As National Homeownership Month begins, we think of the many rural families who have built their homes with their own hands - and have, quite literally, worked up a sweat as they toiled to build a better future through homeownership.

To help them succeed, USDA and its partners provided the financial tool: an affordable mortgage. This year we are celebrating 50 years of the Mutual Self-Help Housing Program, which has helped rural families gain a foothold into the middle class by stepping on that first rung of what President Obama calls a ladder of opportunity.

USDA created this program to provide very low- and low-income families the opportunity to achieve the American Dream of homeownership. We have partnered with more than 100 non-profit Self-Help Housing Organizations and helped 50,000 rural families realize that dream.

The program provides grants to qualified organizations to help them carry out, neighborhood-based self-help housing construction projects. Participants do their part by contributing "sweat equity' through their labor. This program rewards that special kind of person who's willing to roll up his sleeves, pick up a hammer (or other tool) and essentially do whatever it takes to build a better life for themselves and their family. For instance, in New Mexico at Zuni Pueblo, families are currently working to build homes through a partnership with USDA's Self-Help program.

This is not easy work. The families spend many long hours working on their homes. But their hard work reduces construction costs. And they collectively share in the joy of becoming homeowners since no one family can move into their home until ALL homes are ready for occupancy.
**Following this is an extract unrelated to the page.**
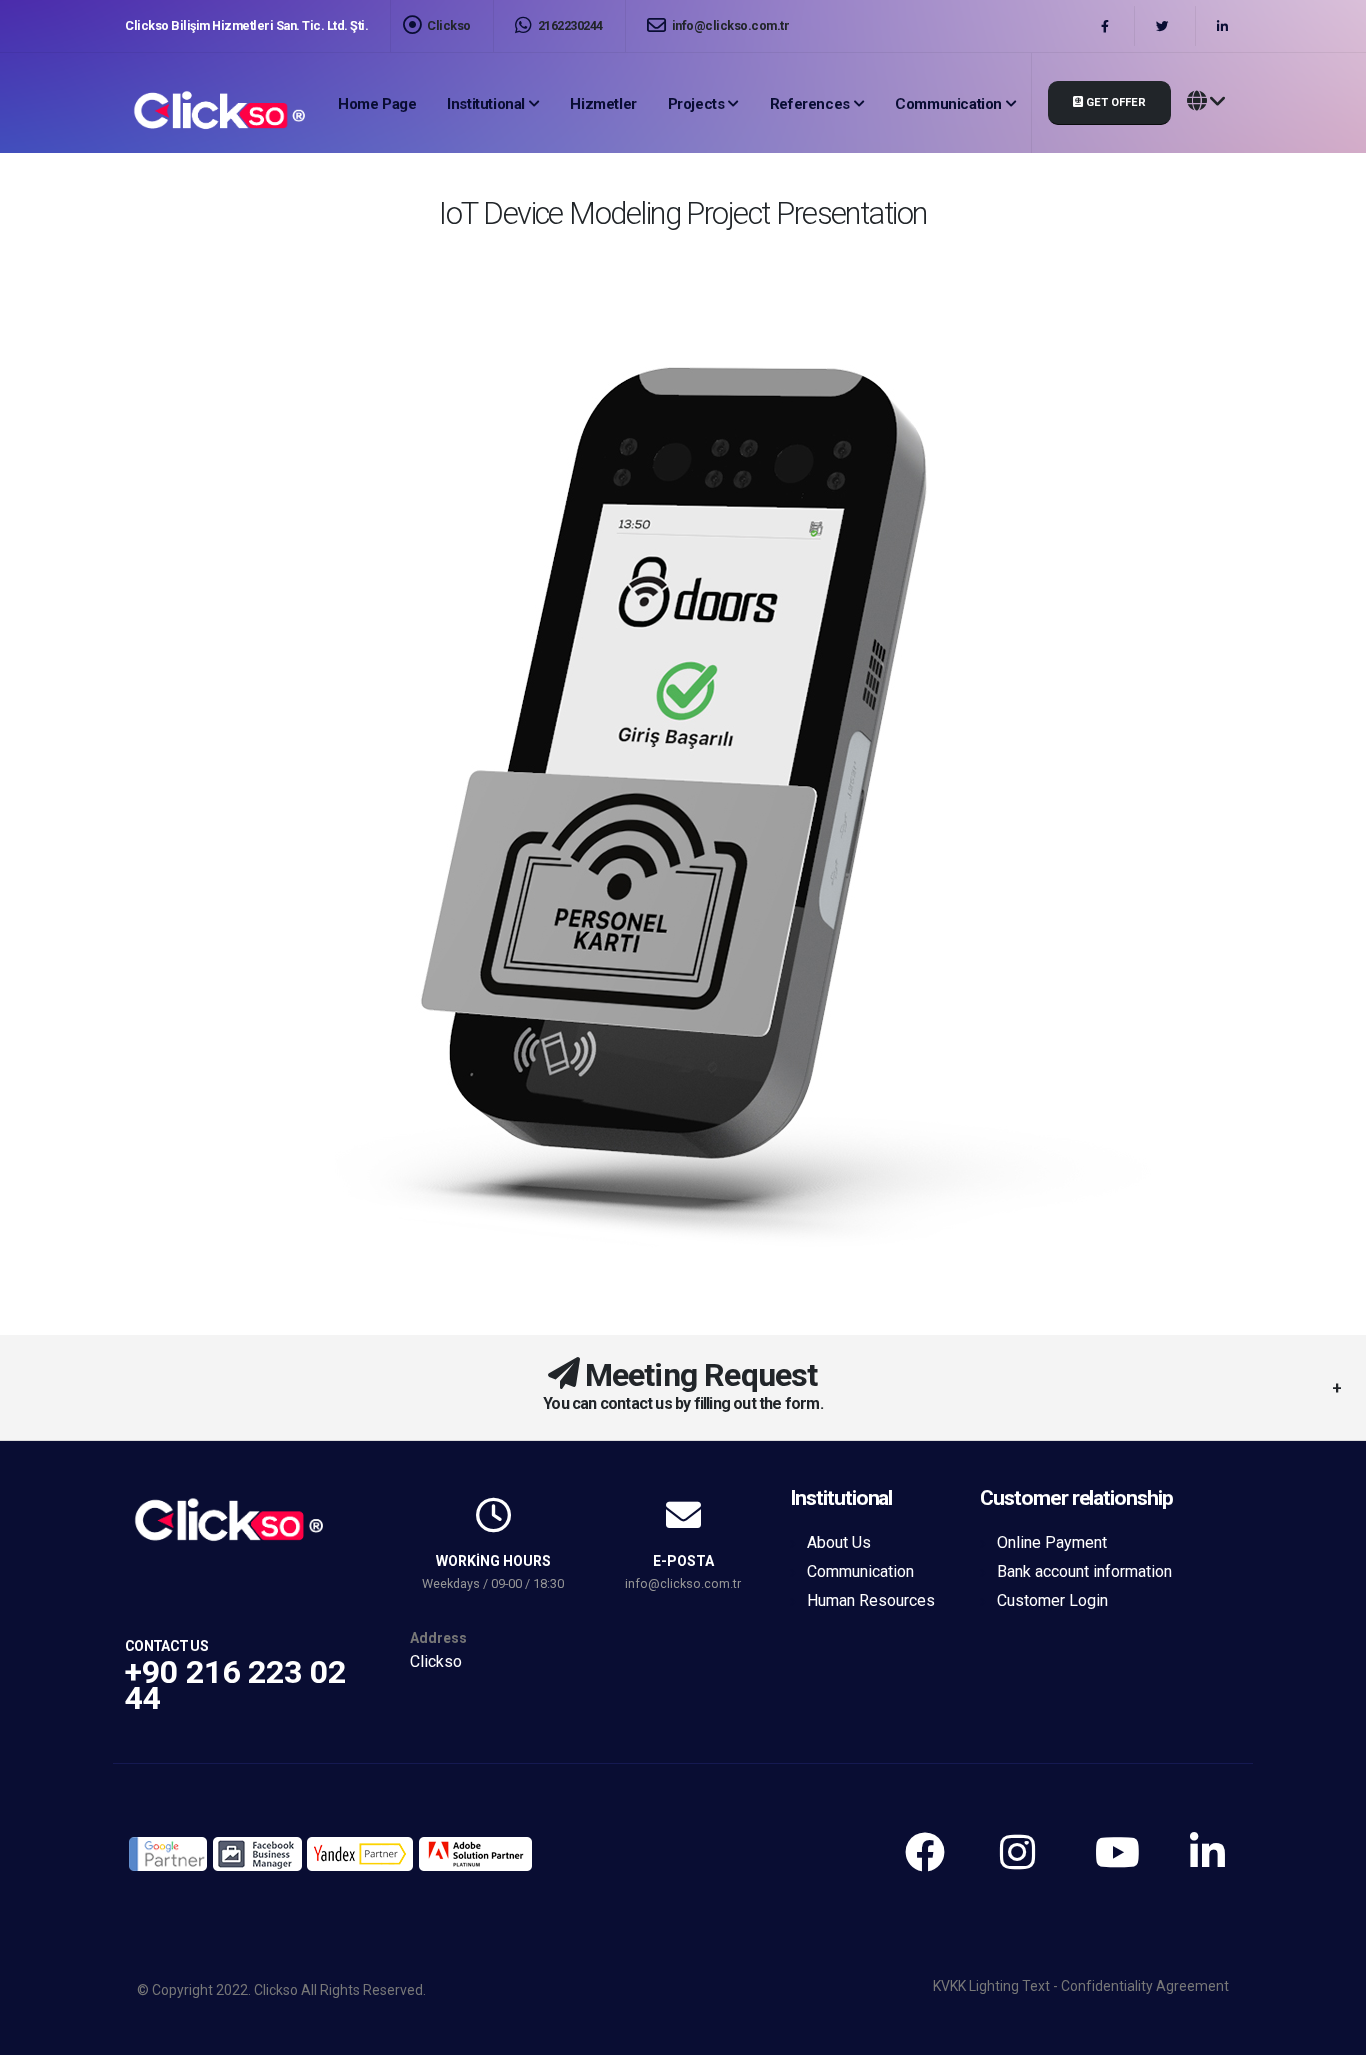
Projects (696, 104)
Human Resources (871, 1600)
In 2014, USDA helped about 1,000 families realize approximately $25,000 in equity in their new homes. In addition, USDA invested more than $19.9 billion in 2014 to help nearly 140,000 rural residents buy homes.

More than any other public program we've seen, Mutual Self-Help increases minority homeownership in rural communities. Consistently, over 50 percent of the homes have been built by Native American, Hispanic, Latino, African-American and other people of color. Single mothers, women-headed households, also participate successfully in this program- gaining skills, strength, and confidence and achieving stability for themselves and their children. Since 2008, 41 percent of self-help homes have been built and bought by women-led households.

Rural America faces a unique set of challenges when it comes to combating poverty in our towns and communities. Too often, rural people and places are hard to reach or otherwise underserved -- but USDA Rural Development makes sure they are not forgotten.